The girl became suddenly conscious of a feeling almost of panic. Was she never to see Shoz-Dijiji again, this good friend, this best of friends? She realized, and the realization came as a distinct shock, that this man of another race had suddenly filled a great emptiness in her life—an emptiness the existence of which she had never before realized—and that life was going to be very different without him. Already she felt a great loneliness creeping over her.
She was standing beside him and now she turned and came close, putting her two palms upon his breast. “Please, Shoz-Dijiji,” she begged. “Please come down—I do not want you to go away.”
The contact of her hands upon him broke the iron will of the Apache. The habitual mask behind which he hid his emotions dropped away—it was a new Shoz-Dijiji into whose face the girl looked. He seized her in his arms and pressed her close; his lips covering hers.

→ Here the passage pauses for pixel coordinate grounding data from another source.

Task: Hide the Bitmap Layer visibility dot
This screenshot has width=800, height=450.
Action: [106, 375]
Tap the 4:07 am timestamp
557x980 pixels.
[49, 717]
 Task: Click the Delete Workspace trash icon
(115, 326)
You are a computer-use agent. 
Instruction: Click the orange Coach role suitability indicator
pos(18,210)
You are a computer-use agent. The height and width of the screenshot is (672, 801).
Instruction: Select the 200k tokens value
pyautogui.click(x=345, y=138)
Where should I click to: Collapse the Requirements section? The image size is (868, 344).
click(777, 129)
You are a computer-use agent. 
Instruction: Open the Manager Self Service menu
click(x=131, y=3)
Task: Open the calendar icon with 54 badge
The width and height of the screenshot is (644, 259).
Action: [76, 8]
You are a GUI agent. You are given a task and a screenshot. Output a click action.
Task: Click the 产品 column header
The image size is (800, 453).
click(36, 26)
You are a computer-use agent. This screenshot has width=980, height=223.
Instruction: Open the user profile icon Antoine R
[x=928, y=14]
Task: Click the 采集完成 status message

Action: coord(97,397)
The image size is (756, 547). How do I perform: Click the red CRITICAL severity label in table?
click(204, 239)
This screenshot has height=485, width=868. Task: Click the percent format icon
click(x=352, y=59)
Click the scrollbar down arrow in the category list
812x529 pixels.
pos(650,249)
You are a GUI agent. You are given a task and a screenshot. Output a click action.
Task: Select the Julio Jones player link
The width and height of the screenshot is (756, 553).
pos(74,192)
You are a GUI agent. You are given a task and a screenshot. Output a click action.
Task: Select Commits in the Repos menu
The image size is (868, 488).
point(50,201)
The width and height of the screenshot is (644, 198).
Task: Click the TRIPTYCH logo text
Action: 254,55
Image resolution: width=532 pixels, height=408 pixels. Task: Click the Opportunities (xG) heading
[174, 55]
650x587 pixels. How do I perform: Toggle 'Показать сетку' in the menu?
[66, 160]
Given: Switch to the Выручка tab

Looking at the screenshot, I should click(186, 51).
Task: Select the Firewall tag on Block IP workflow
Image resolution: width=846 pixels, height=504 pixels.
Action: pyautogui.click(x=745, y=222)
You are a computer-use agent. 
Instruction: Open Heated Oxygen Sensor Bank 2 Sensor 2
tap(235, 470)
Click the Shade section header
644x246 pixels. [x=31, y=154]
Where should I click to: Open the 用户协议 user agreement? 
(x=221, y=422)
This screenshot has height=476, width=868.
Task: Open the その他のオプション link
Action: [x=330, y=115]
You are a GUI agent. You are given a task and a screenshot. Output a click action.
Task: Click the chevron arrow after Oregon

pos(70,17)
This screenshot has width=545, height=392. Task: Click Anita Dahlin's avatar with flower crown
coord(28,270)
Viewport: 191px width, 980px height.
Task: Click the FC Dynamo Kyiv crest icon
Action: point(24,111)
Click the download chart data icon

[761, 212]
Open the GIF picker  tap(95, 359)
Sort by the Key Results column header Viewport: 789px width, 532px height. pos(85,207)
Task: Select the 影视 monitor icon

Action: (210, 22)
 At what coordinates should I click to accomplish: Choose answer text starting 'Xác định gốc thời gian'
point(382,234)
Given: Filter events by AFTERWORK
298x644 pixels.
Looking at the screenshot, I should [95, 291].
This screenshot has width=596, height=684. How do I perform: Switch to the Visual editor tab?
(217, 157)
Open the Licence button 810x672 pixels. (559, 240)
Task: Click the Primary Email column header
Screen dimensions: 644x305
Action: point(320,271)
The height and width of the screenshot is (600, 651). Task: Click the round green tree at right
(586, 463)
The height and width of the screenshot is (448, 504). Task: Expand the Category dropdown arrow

She struck at his great chest and sought to push him away; she held her head from him and he saw the horror in her eyes. Then it was that he released her.
“Shoz-Dijiji sorry,” he said. “For days he fight the great fire burning in his brain, burning up his heart, Shoz-Dijiji thought he was strong; he did not know how much stronger is love—until you touched him. But you are right. You are white—Shoz-Dijiji is Apache. White girl could not love Apache. That is right.” He vaulted to the back of Nejeunee. “Shoz-Dijiji sorry. Good-bye!”
She watched him ride away and the panic and the loneliness gripped her like fingers of flesh and blood that sought to choke life and love and happiness from her. She saw him disappear beyond a hill to the south and she took a step after him, her hands outstretched in dumb pleading for his return that her lips had not the courage to voice aloud. She stood thus for a minute and then her arms dropped limply to her side and she turned back toward her father’s house.
A few steps she took and then she wheeled suddenly about and extended her arms again, in supplication.
“Shoz-Dijiji!” she cried, “Shoz-Dijiji, come back!”
But Shoz-Dijiji, war chief of the Be-don-ko-he, did not hear.